Intelligent systems need to incorporate a significant amount of understanding of the world in terms of intuitive physics. This understanding can be gained from data in various ways. Now, group of researchers from INRIA and Facebook AI team have developed an evaluation framework which diagnoses how much a given system understands about physics. This is done by testing the system’s computation plausibility of possible physical events versus the computation of plausibility of impossible physical events. The framework is free of bias and can test a range of specific physical reasoning skills.
The team describes the first release of a benchmark dataset aimed at learning intuitive physics in an unsupervised way. The team also says that two Deep Neural Network systems trained with a future frame prediction objective and tested on the possible versus impossible discrimination task. The analysis of the results compared to human data gave new insights in the potential and limitations of next frame prediction architecture.
Physical Understanding Of A Growing Child
Intelligent systems, however advanced they may be, still lack the human understanding to recognise complex scenes. It is a difficult task since to teach, since understanding the scene involves cognizance of the spatial and temporal relationship between objects in the said scene. According to years of research, this is how a human child’s understanding of physics evolves:
- At the age of two to four months, infants are able to parse visual inputs in terms of permanent, solid and spatiotemporally continuous objects
- At the age of six months, they understand the notion of stability, support and causality
- Between eight and 10 months, they grasp the notions of gravity, inertia, and conservation of momentum in collision
- Between the age of 10 and 12 months, they learn shape constancy
It is also clearly understood by the scientific community that the intuitive understanding of physics is latent, that is, it can only be observed and measured indirectly. This is in fact a grave challenge for both evaluation and engineering purposes, making this research particularly interesting.
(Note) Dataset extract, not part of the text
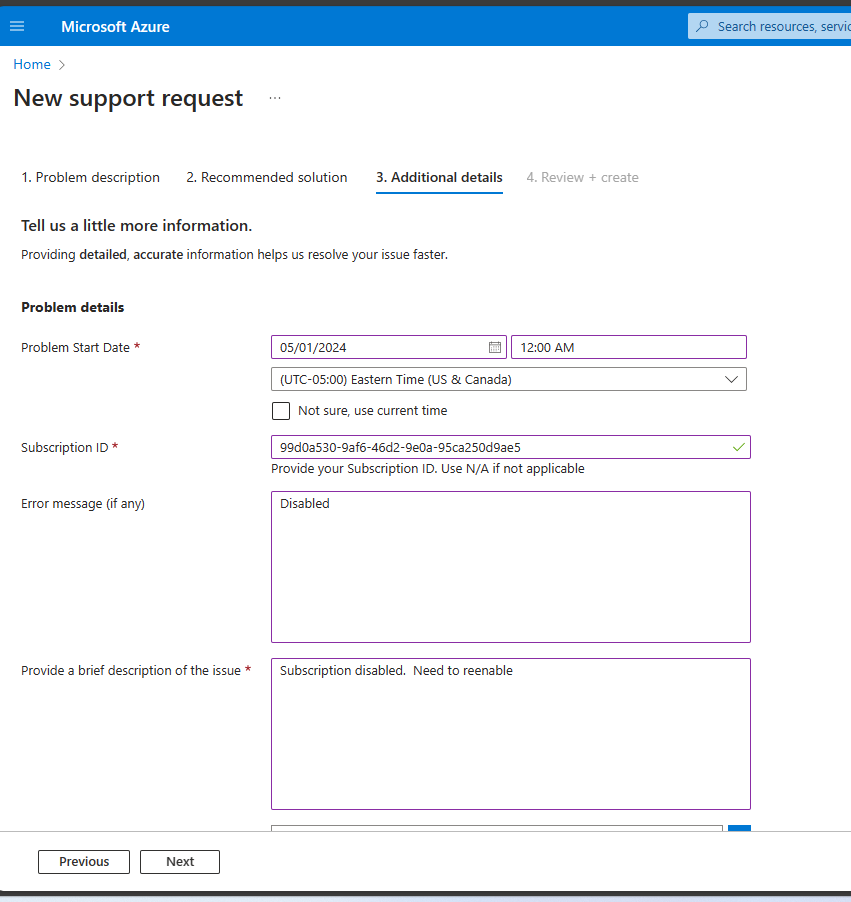The height and width of the screenshot is (902, 851).
Task: Click the Next button
Action: coord(179,861)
Design Of The Evaluation And Engineering Challenge
According to the research the evaluation challenge was designed as follows:
“Given an artificial vision system, define a measure which quantifies how much this system understands about (intuitive) physics.”
Measuring intuitive physics can be done through real-worlds applications like Visual Question Answering (VQA), object tracking or action planning. But these tasks can be at risks from dataset bias and noisy measure which would make it very difficult for us to measure the performance.
That is why, as an alternative, the researchers propose the “physical plausibility test”, which claims to evaluate intuitive physics in a task-free and model-free fashion. The researchers posed the physical reasoning in a simple Yes/No classification problem. The depicted event is judged to be physically possible or not. This test is meant to be diagnostic in nature. Any system based on probability or reconstruction error can easily derive such a score.
The engineering challenge can be: Construct a system which incorporates as much intuitive physics as possible. First, an intelligent system could have a good physical understanding of a scene without performing full three dimensional reconstruction. Second, as shown by infants, it is possible to learn intuitive physics without being fed with any high level tag or label. Hence one of the ways to solve this challenge would be to build an unsupervised or weakly supervised system that learns the laws of physics using the same type of data available to infants.
A Diagnostic Test For Intuitive Physics
The main ideas of the diagnostic framework is inspired by the work done in developmental or comparative psychology. The goal is to build a well-controlled test, avoiding potential statistical biases to obtain relatively pure tests measuring different types of physical reasoning abilities. Intuitive physics is a knowledge base which can be incomplete, not totally coherent, and not used in all situations due to variations in attention or memory, among other factors. The researchers illustrate the diagnostic test on object permanence, one of the most basic principle of intuitive physics.
There are some design principles which are followed by the researchers when designing the framework :
- Minimal Sets Design: This is an important design principle of the evaluation framework which relates to the organisation of the possible and impossible movies in extremely well matched sets.
- Parametric Manipulation Of Task Complexity: The second design principle is that in each block, we will vary the stimulus complexity in a parametric fashion.
- The Physical Possibility Metrics: In this design principle, positive movies are more plausible than the negative movies within the set.
- A Hierarchy Of Intuitive Physics Problems: Taking advantage of behavioral work on intuitive studies, the researchers organise the tests into levels and blocks, each one corresponding to a core principle of intuitive physics, and each raising its particular machine vision challenge.
Datasets And Results
The training set has been constructed using Unreal Engine 4.0. It is composed of 15K videos of possible events (around 7 seconds each at 15 fps), which comes out to a total of 21 hours of videos. Each video is delivered as stacks of raw image (288 x 288 pixels), which comes out to a total of 157 GB of uncompressed data. The researchers also provide development and test sets for block O1 (object permanence). As for parametric complexity, we vary the number of objects (1,2 or 3), the presence and absence of occluder(s) and the complexity of the movement.
The researchers presented the 3,600 videos from the test set (Block O1) to human participants using Amazon Mechanical Turk. Participants were presented with eight examples of possible scenes from the training set, some simple, some more complex.